La mujer de antes volvió, acompañada por un hombre canoso. Ambos llevaban ropas antiguas.
Se inclinaron ante ella.
—Saludos, majestad, emperatriz de Soler. Con su permiso, he venido a revisar cómo se encuentra esta mañana.
—¿Disculpe? ¿Dijo… *Soler*?
—Así es, majestad. Usted es la emperatriz **Abigaíl Campbell**, esposa del emperador Steven Campbell, ¿Algo más que desee saber, luna del Imperio Soler?
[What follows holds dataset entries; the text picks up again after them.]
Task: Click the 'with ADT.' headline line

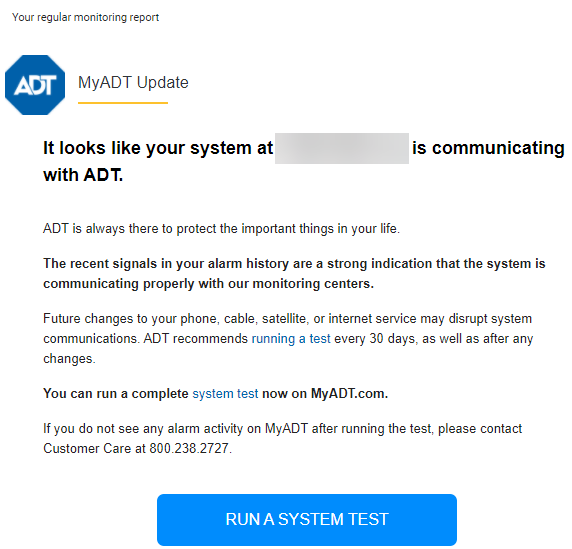Action: point(83,175)
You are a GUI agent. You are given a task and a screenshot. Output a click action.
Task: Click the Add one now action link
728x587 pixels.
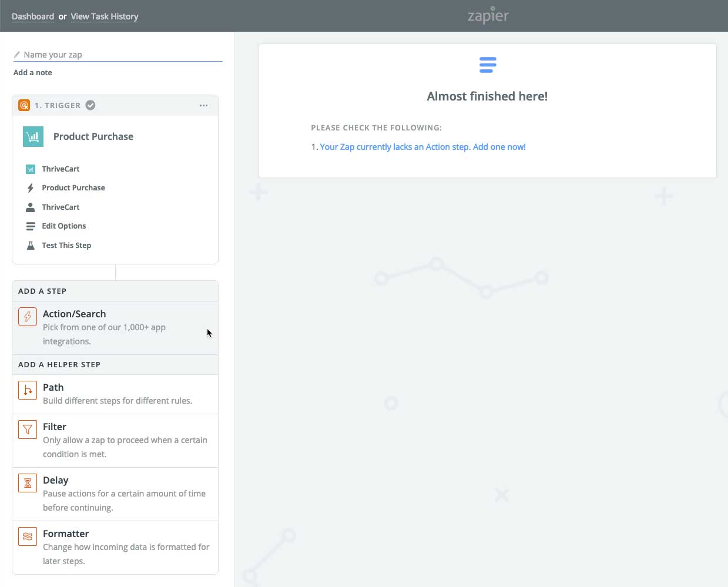(499, 147)
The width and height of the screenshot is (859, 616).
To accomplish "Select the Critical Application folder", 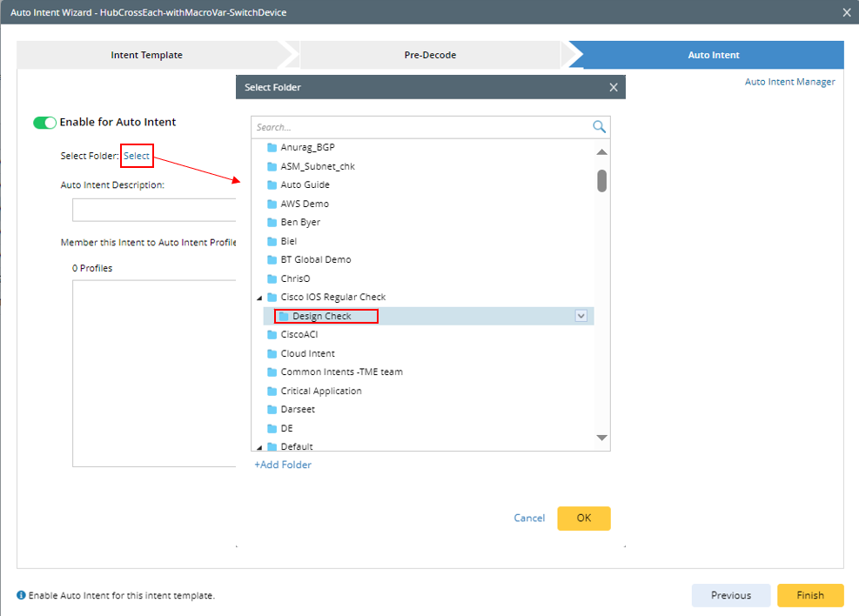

Luciana se sentó en la cama y se pellizcó el brazo.
—¡Auca, sí dolió! Entonces no... no estoy soñando. ¡¿Si morí y... y MALDITO SEUS, TENÍAS QUE REVIVIRME EN ESTA ESTÚPIDA HISTORIA?!
No dejaba de maldecir. Tanto el doctor como la sirvienta no entendían nada; pensaron que la emperatriz había perdido la cabeza. Estaban a punto de retirarse para informar al emperador, cuando ella habló fuerte y claro:
—¡Che, che, che! Ustedes dos, quietos ahí. ¿A dónde piensan que van?
—M-majestad, yo iba a... a prepararle un té. Sí, eso, un té, para sus nervios —dijo la sirvienta, nerviosa.
—Y yo... yo la iba a acompañar a traer la bandeja, por si era muy pesada —añadió el doctor rápidamente.
—No hace falta. Ahora explíquenme qué me pasó.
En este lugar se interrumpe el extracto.